Part of Speech (POS) tagging is the task of labeling each word in a sentence with its appropriate syntactic category called part of speech. POS tagging is a very important preprocessing task for language processing activities. In this paper, we report about our work on POS tagging for Bengali by combining different POS tagging systems using three weighted voting techniques. The individual POS taggers are based on Maximum Entropy (ME), Conditional Random Field (CRF) and Support Vector Machine (SVM) frameworks. The POS taggers use a tag set of 27 POS tags, defined for the Indian languages. The individual system makes use of the different contextual information of the words along with the variety of word-level features that are helpful in predicting the various POS classes.

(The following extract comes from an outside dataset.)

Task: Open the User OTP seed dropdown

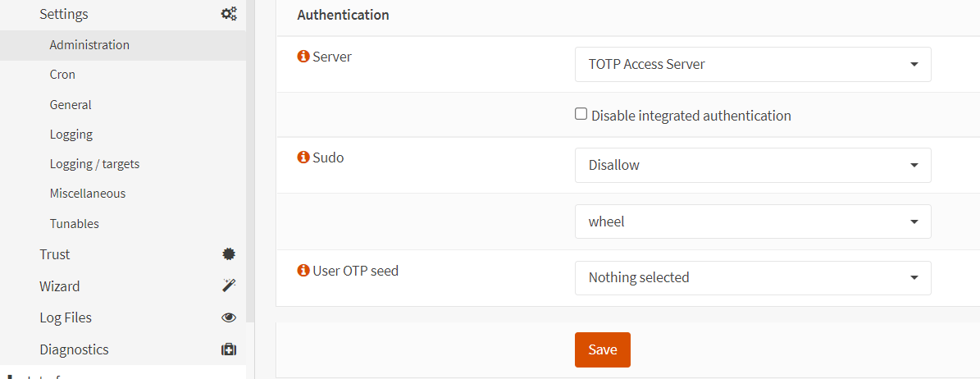Action: tap(753, 278)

The POS tagger has been trained and tested with 57,341 and 35K tokens, respectively. It has been experimentally verified that the lexicon, named entity recognizer and different word suffixes are effective in handling the unknown word problems and improve the accuracy of the POS tagger significantly. Experimental results show the effectiveness of the proposed voted POS tagger with an accuracy of 92.35%, which is an improvement of 5.29% over the least performing ME based system and 2.23% over the best performing SVM based system.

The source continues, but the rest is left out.